Publication year - 2017
Publication title -
arthritis care and research
Language(s) - English
Resource type - Journals
SCImago Journal Rank - 2.032
H-Index - 163
eISSN - 2151-4658
pISSN - 2151-464X
DOI - 10.1002/acr.22927
Subject(s) - patient reported outcomes measurement information system , medicine , quality of life (healthcare) , visual analogue scale , smiley , physical therapy , cohort , anxiety , population , psychometrics , computerized adaptive testing , clinical psychology , psychiatry , nursing , environmental health , computer science , operating system
Objective To validate the pediatric Patient‐Reported Outcomes Measurement Information System short forms (PROMIS‐SFs) in childhood‐onset systemic lupus erythematosus (SLE) in a clinical setting.
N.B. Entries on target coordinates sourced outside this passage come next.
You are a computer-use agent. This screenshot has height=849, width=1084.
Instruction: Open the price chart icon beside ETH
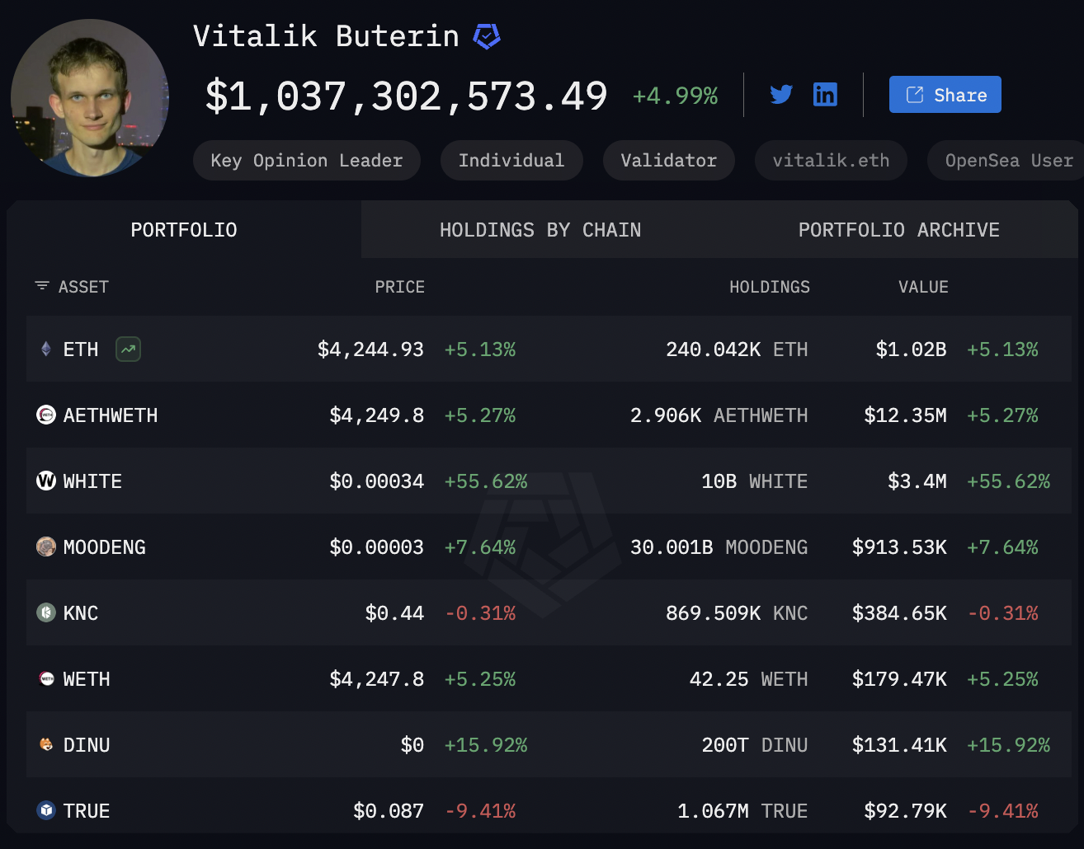127,349
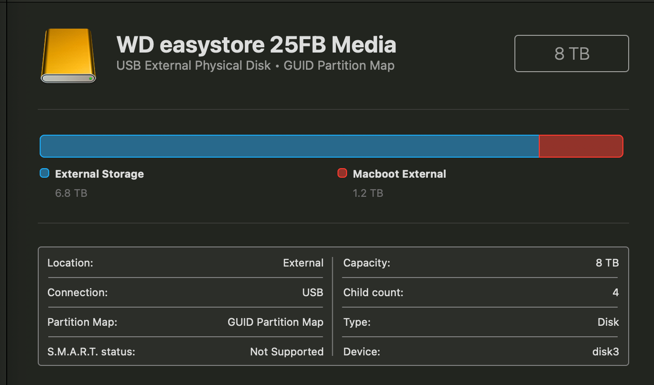Screen dimensions: 654x385
Task: Select the red Macboot External partition bar segment
Action: coord(581,146)
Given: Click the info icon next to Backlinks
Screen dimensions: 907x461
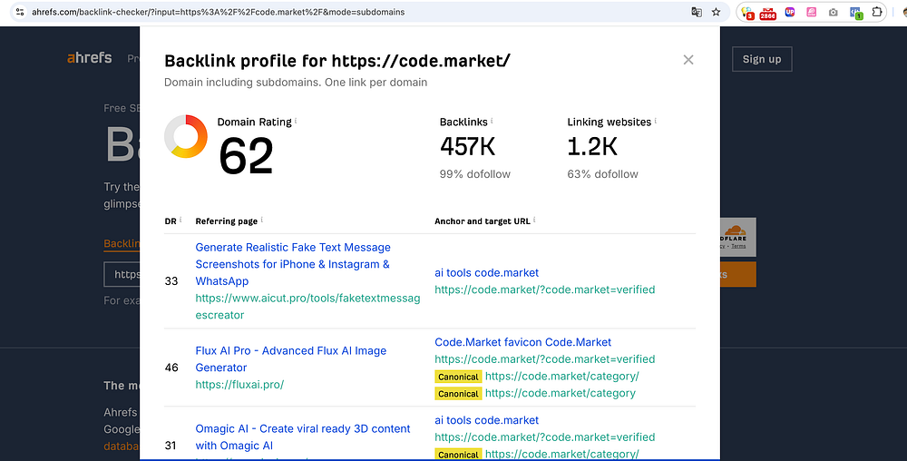Looking at the screenshot, I should [492, 121].
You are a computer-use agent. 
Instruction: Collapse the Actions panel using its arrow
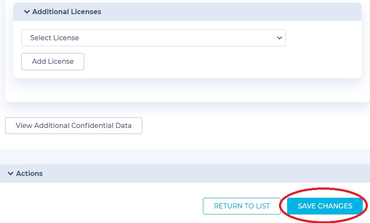[10, 173]
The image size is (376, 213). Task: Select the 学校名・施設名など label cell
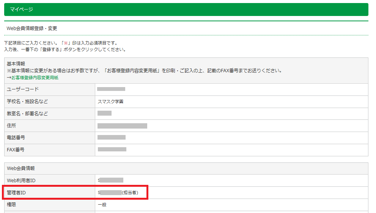27,102
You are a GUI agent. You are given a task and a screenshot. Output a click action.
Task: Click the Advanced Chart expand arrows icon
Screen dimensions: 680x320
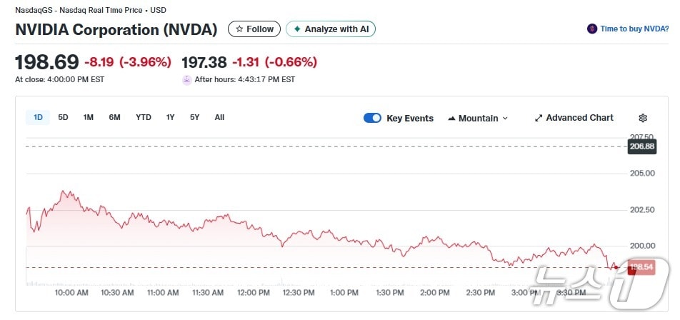click(x=539, y=118)
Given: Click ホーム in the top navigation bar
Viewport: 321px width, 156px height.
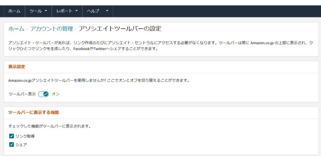Looking at the screenshot, I should pos(14,11).
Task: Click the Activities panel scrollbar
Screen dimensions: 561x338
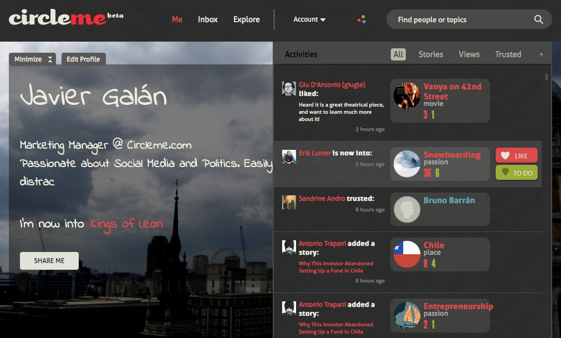Action: [547, 78]
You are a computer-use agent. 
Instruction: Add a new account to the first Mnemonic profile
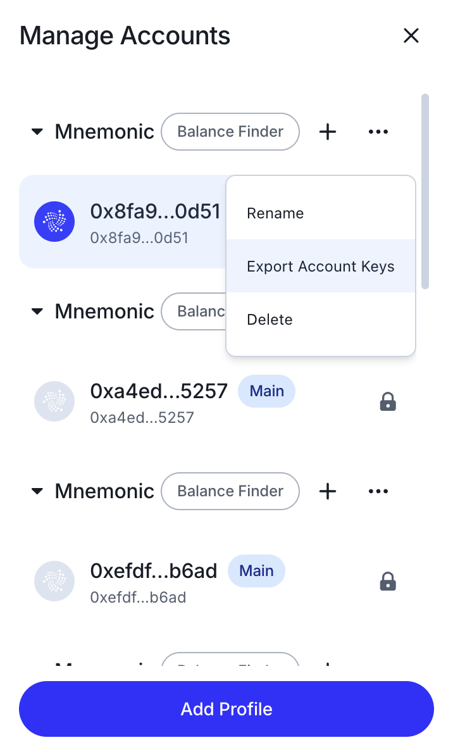(x=327, y=132)
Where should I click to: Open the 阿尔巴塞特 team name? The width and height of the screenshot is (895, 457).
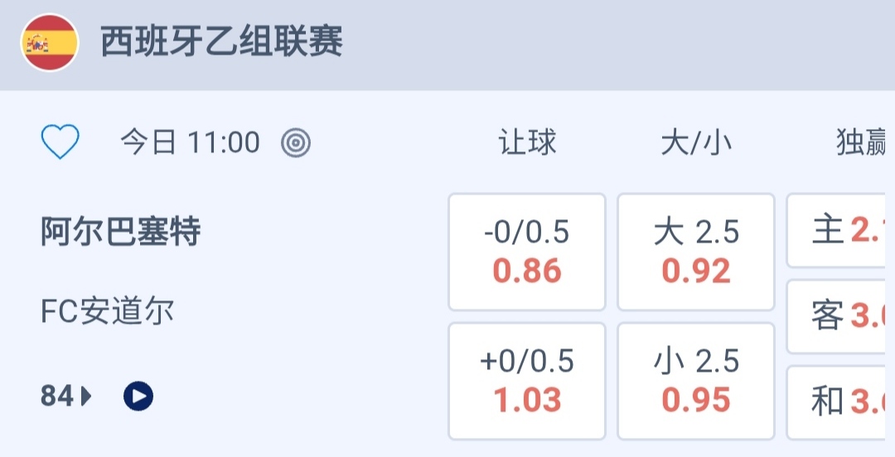(121, 232)
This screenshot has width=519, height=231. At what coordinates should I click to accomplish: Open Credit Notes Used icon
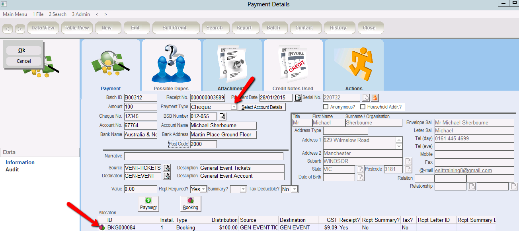click(x=293, y=64)
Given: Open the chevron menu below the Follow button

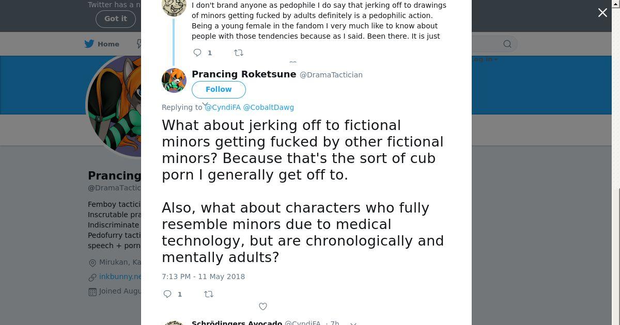Looking at the screenshot, I should click(x=205, y=104).
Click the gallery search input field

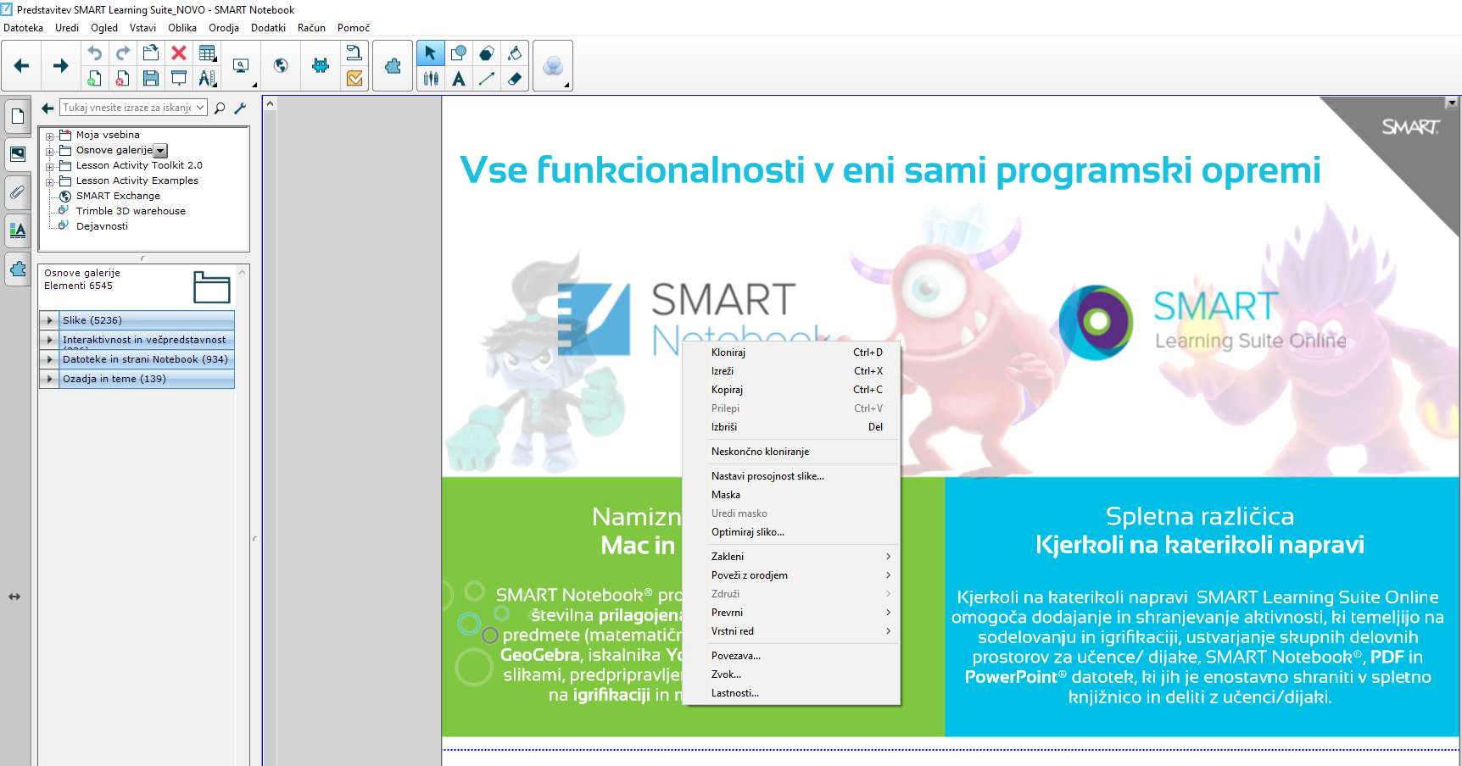click(x=127, y=108)
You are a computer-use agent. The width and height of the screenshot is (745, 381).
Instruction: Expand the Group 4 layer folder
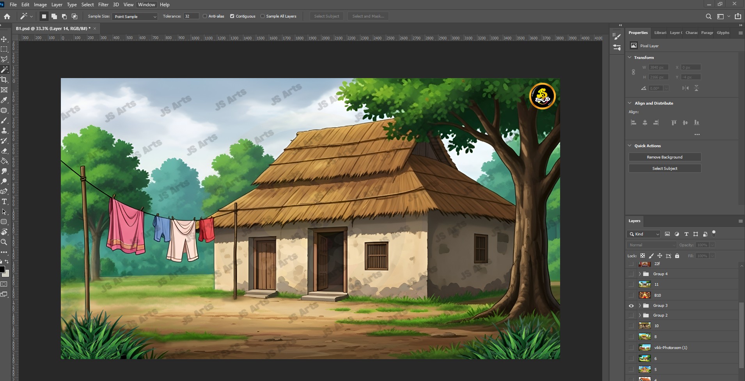click(x=640, y=274)
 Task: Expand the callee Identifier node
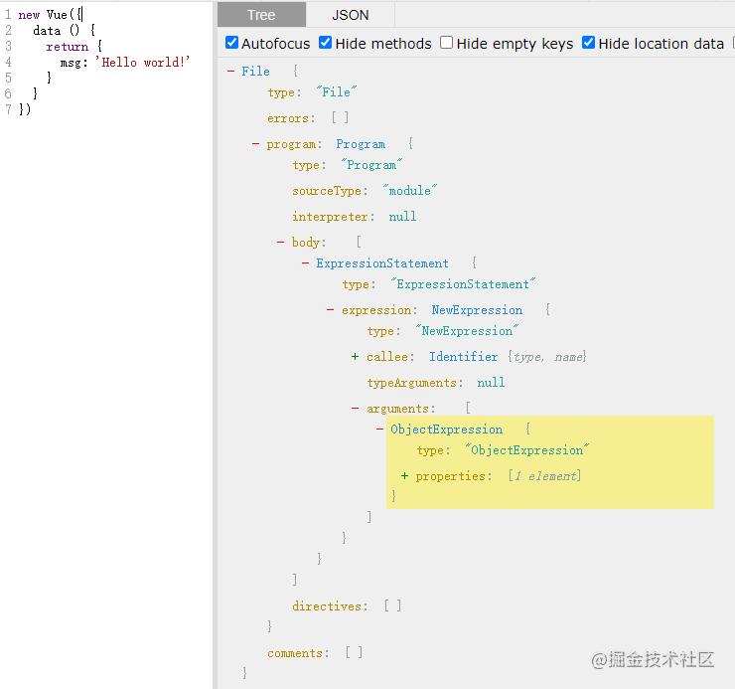tap(356, 357)
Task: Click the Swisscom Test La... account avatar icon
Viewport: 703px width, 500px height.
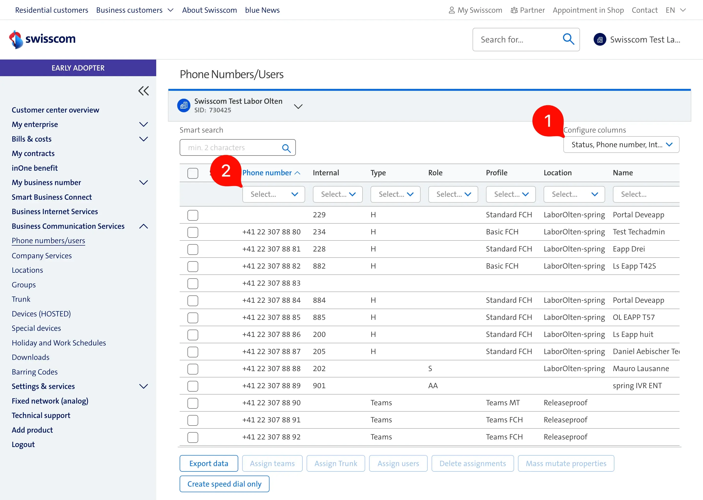Action: click(600, 40)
Methods At 3 study visits, childhood‐onset SLE patients completed the PROMIS‐SFs (anger, anxiety, depressive symptoms, fatigue, physical function‐mobility, physical function‐upper extremity, pain interference, and peer relationships) using the PROMIS assessment center, and health‐related quality of life (HRQoL) legacy measures (Pediatric Quality of Life Inventory, Childhood Health Assessment Questionnaire, Simple Measure of Impact of Lupus Erythematosus in Youngsters [SMILEY], and visual analog scales [VAS] of pain and well‐being). Physicians rated childhood‐onset SLE activity on a VAS and completed the Systemic Lupus Erythematosus Disease Activity Index 2000. Using a global rating scale of change (GRC) between study visits, physicians rated change of childhood‐onset SLE activity (GRC‐MD1: better/same/worse) and change of patient overall health (GRC‐MD2: better/same/worse). Questionnaire scores were compared in support of validity and responsiveness to change (external standards: GRC‐MD1, GRC‐MD2). Results In this population‐based cohort (n = 100) with a mean age of 15.8 years (range 10–20 years), the PROMIS‐SFs were completed in less than 5 minutes in a clinical setting. The PROMIS‐SF scores correlated at least moderately (Pearson's r ≥ 0.5) with those of legacy HRQoL measures, except for the SMILEY. Measures of childhood‐onset SLE activity did not correlate with the PROMIS‐SFs. Responsiveness to change of the PROMIS‐SFs was supported by path, mixed‐model, and correlation analyses. Conclusion To assess HRQoL in childhood‐onset SLE, the PROMIS‐SFs demonstrated feasibility, internal consistency, construct validity, and responsiveness to change in a clinical setting.